И все-таки, когда однажды Салли позвонила мне на службу и срывающимся голосом начала: «Алекс!… Алекс!…» – я хоть и сразу сообразил, в чем дело, но растерялся от неожиданности. Дело в том, что за последние дни в состоянии отца наступило улучшение. Он выглядел бодро, шутил и раз даже съел, правда морщась, тарелку супа и пюре. Салли кормила его с ложки и, довольная, поминутно хвалила, как капризного ребенка, что ему, повидимому, нравилось.
А вчера он впервые принял Кестлера. Не знаю, о чем они толковали – мы с Салли нарочно вышли, – но, вернувшись, я был поражен видом отца. Что-то мягкое и смущенное проступало у него в лице. Кестлер сидел молча, понурившись. Увидев меня, отец улыбнулся и, показывая глазами на гостя, принялся шутить:
– Послушай, что он говорит! По его мнению, не будь либералов, мы ходили бы без штанов.
Кестлер поднял голову и рассмеялся:
– Я этого не сказал, Жорж. Я только заметил…
– Ладно, – не унимался больной, – все вы одним миром мазаны. Ну, а скажите-ка, кто придумал обезьяну?
Кестлер развел руками.
– Либералы – вот кто! – сам же ответил отец и, довольный своей остротой, мелко засмеялся…
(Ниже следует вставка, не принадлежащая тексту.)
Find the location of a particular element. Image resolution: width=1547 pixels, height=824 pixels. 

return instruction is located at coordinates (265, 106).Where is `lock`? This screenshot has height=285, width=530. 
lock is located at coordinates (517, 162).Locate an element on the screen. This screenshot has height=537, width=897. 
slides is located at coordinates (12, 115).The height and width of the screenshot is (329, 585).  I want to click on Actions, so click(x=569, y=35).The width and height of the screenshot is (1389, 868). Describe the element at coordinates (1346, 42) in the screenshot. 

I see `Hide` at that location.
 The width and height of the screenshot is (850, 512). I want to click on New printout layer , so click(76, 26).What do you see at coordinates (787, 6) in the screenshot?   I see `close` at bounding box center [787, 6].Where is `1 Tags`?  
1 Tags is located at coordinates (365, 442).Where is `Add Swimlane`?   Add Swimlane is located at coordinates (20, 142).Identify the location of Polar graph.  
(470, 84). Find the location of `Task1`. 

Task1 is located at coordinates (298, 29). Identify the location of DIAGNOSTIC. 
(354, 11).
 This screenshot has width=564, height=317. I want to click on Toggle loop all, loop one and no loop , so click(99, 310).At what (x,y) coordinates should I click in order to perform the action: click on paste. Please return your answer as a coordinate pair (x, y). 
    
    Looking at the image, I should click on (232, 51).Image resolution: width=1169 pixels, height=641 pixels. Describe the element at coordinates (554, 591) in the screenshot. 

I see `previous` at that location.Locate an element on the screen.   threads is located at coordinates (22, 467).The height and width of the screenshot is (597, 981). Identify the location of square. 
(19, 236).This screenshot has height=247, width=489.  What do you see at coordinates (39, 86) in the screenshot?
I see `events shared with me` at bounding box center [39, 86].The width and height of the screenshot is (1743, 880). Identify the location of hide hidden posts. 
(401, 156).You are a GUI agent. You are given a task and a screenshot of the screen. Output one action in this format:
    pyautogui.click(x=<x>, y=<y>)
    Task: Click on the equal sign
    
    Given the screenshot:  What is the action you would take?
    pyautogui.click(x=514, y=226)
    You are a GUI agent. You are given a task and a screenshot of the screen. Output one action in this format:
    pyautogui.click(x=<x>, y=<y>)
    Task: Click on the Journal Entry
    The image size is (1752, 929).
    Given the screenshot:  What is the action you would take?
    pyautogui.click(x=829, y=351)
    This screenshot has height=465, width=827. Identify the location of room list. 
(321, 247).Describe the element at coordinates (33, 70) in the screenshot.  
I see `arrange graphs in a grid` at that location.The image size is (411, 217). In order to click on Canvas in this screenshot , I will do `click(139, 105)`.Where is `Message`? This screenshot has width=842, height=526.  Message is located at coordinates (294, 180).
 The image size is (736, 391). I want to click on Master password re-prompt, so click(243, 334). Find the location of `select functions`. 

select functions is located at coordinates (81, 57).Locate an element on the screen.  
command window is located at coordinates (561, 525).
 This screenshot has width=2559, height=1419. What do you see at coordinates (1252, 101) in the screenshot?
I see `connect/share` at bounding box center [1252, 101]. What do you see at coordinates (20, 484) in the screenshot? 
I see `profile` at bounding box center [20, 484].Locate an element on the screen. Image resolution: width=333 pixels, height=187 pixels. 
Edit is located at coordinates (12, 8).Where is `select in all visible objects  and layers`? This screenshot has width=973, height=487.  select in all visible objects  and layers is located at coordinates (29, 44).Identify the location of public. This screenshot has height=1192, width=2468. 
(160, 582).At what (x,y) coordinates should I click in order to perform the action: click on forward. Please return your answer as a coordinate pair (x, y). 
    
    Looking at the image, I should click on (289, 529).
Так обстояло вчера, а сегодня…
– Алекс!… – Салли продолжала глотать воздух.
– Что случилось? – И так как она не отвечала, а я все понял, я быстро закончил: – Сейчас приеду! Возьми себя в руки, слышишь?!
Отца не стало. Первые дни я не отходил от Салли. Теперь я поражался, как глубоко она любила покойного. И это же открытие приводило меня в недоумение: я вспоминал всегдашнее беспокойство отца. Как мало знали они друг друга!
В доме поселилась серая пустота, усугублявшаяся странной невесомостью вещей, какая обычно наступает, когда нарушен закон взаимного притяжения – между обитателями и окружающими предметами.
Как-то, утомленный установившейся неподвижностью, я вышел в сад. Стоял яркий солнечный день, и белки, ничего не подозревая о происшедшем, неугомонно носились по траве и деревьям.
Розы были наводнены жучками. Я срезал с дюжину цветков и, вытряхнув непрощеных гостей, понес букет в гостиную.
Увидя цветы, Салли расплакалась.
– Это его любимые… – начала она, но остановилась. Маленький бронзовик вылез из цветка и, расправив крылья, полетел к окну.
С кладбища мы поехали домой. Нас было в машине пятеро: Салли пригласила к обеду падре Томаса, а также Кестлера и Ветольди, старого знакомого отца, хотя и редкого у нас гостя. Браунов не ждали – они были в отъезде.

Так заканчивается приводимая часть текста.